Data records —
※
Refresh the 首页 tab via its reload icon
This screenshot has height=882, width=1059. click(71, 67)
※
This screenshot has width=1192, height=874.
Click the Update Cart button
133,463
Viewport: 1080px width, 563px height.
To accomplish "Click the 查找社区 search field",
※
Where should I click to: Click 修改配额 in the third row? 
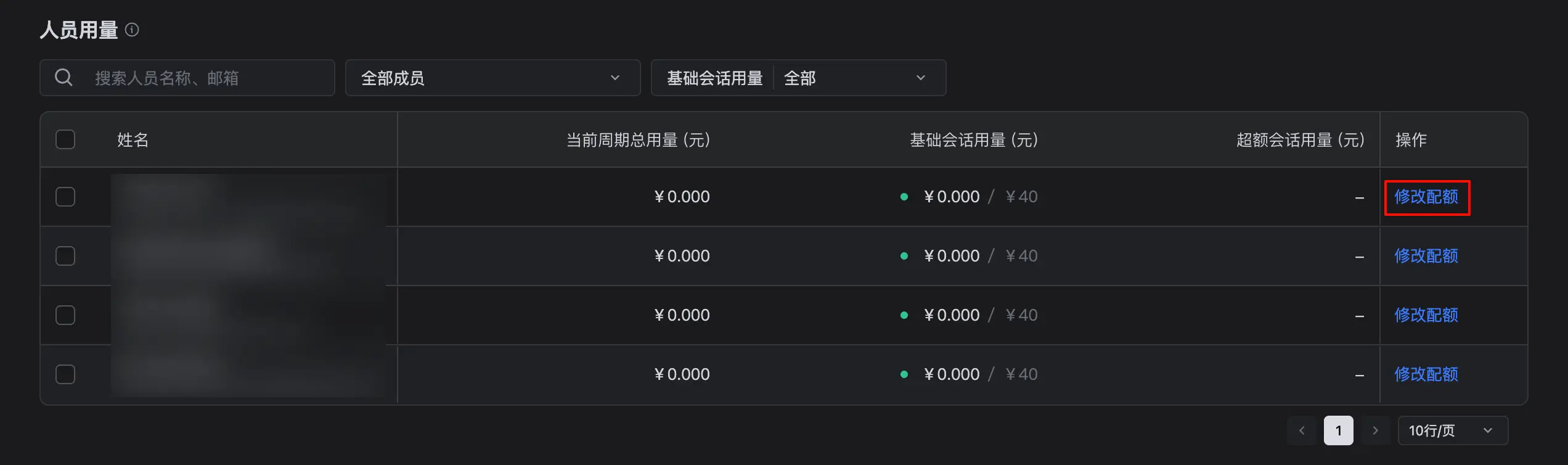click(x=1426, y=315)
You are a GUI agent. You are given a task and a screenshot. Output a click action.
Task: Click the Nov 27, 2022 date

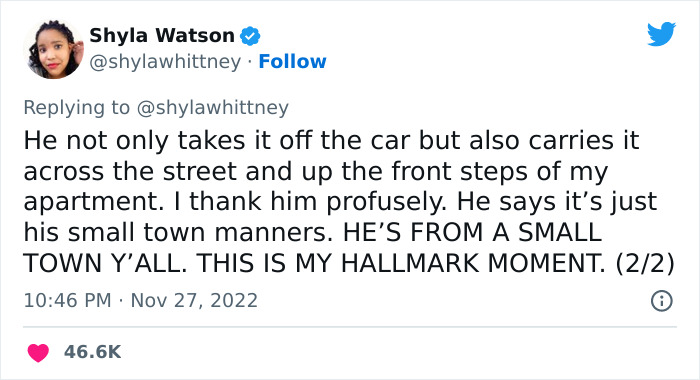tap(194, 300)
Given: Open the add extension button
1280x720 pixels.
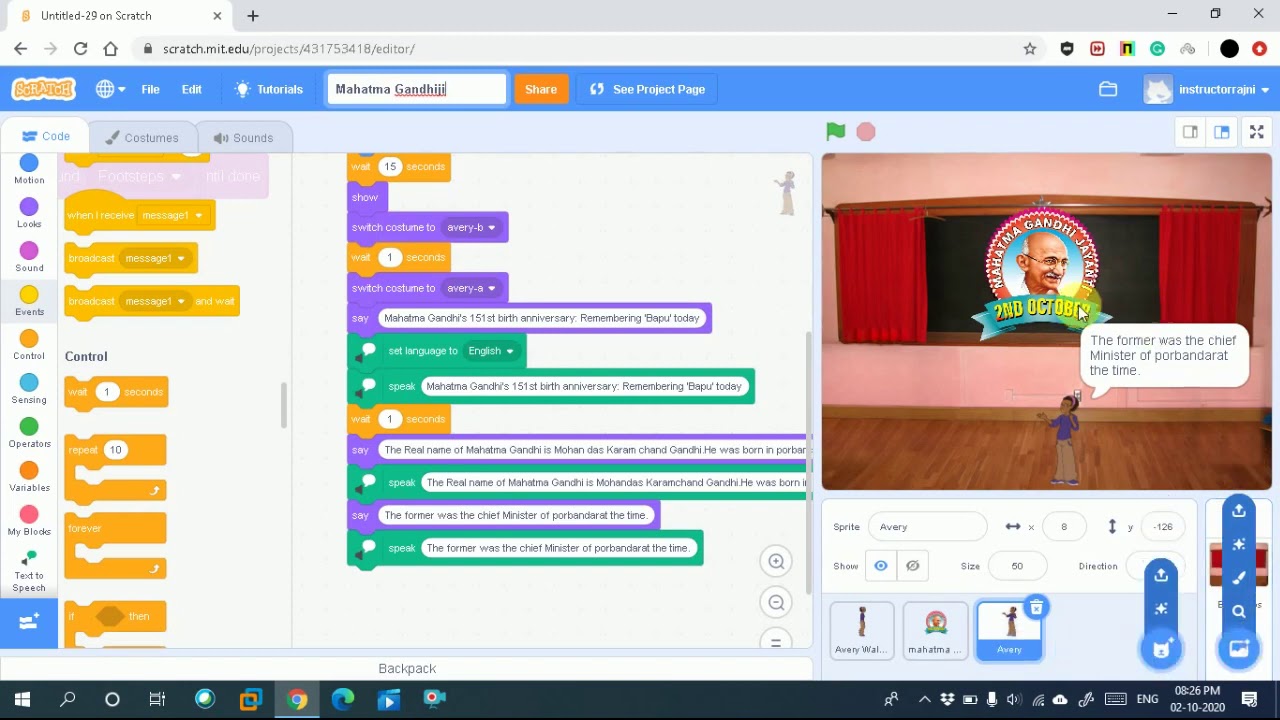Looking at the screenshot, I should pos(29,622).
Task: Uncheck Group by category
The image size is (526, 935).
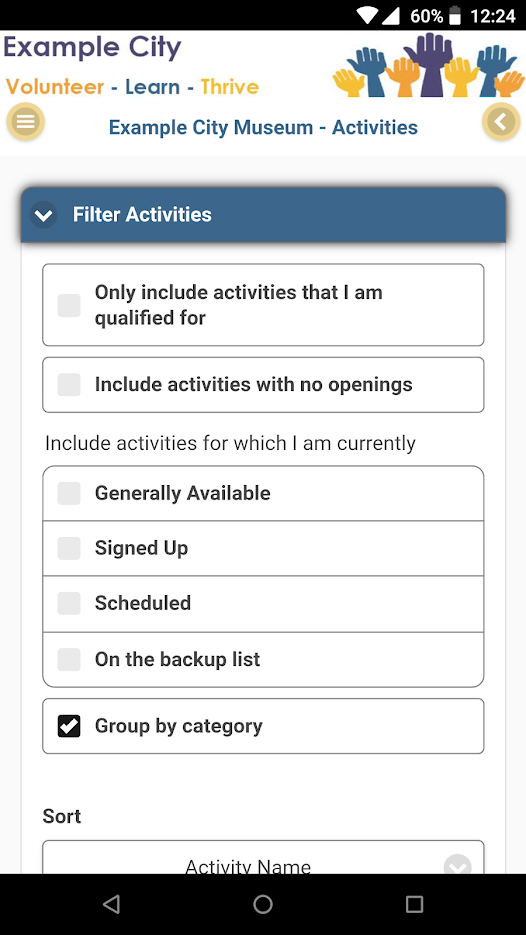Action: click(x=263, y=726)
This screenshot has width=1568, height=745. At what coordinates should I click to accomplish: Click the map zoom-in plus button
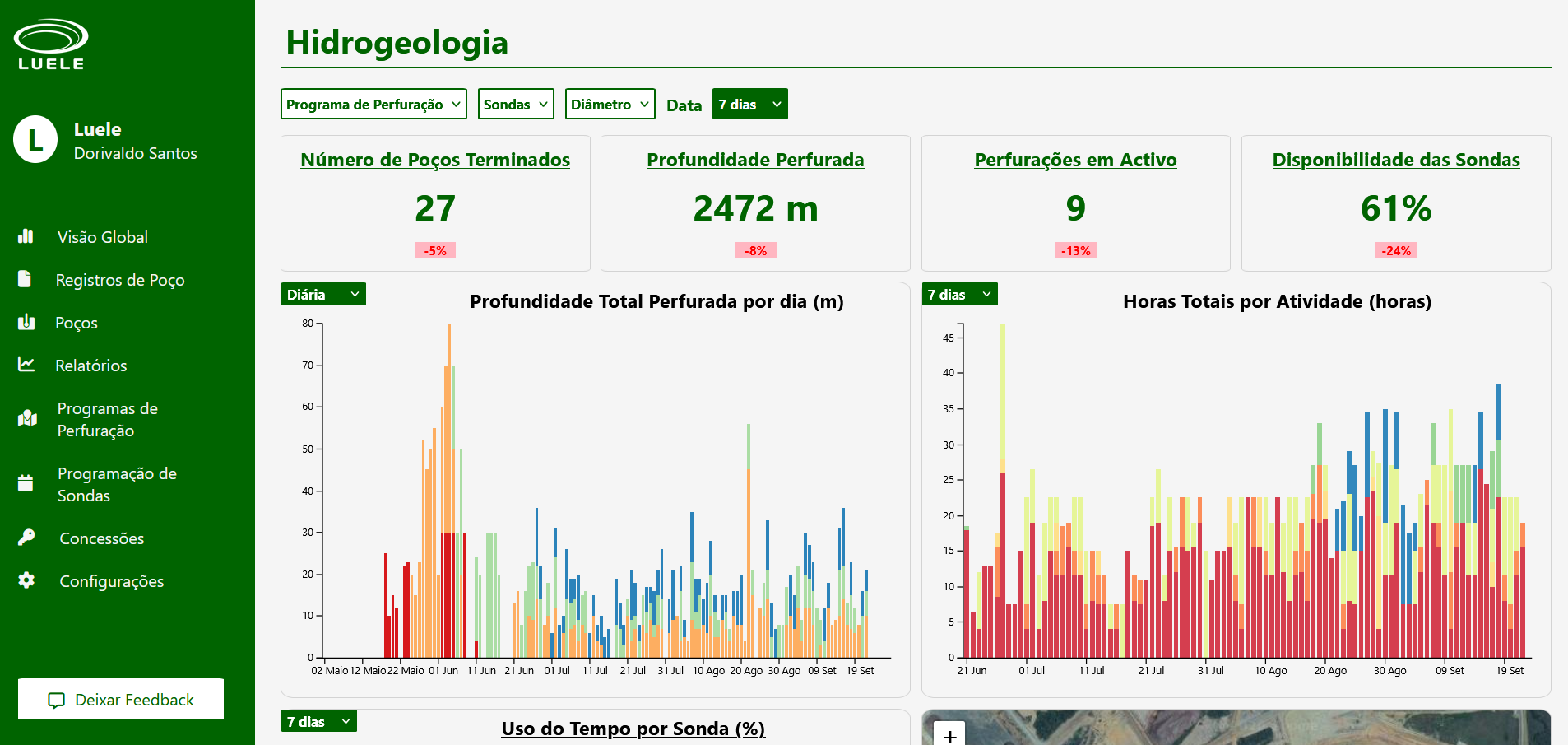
※
Your task — Above are some records. Output exactly the lines from the one that contains "The image size is (526, 935)." to the one that contains "This screenshot has width=1568, height=745.", keeping both, and omit the pictures.

Solution —
The image size is (526, 935).
Action: click(x=263, y=726)
This screenshot has width=1568, height=745. At what coordinates should I click to accomplish: Click the map zoom-in plus button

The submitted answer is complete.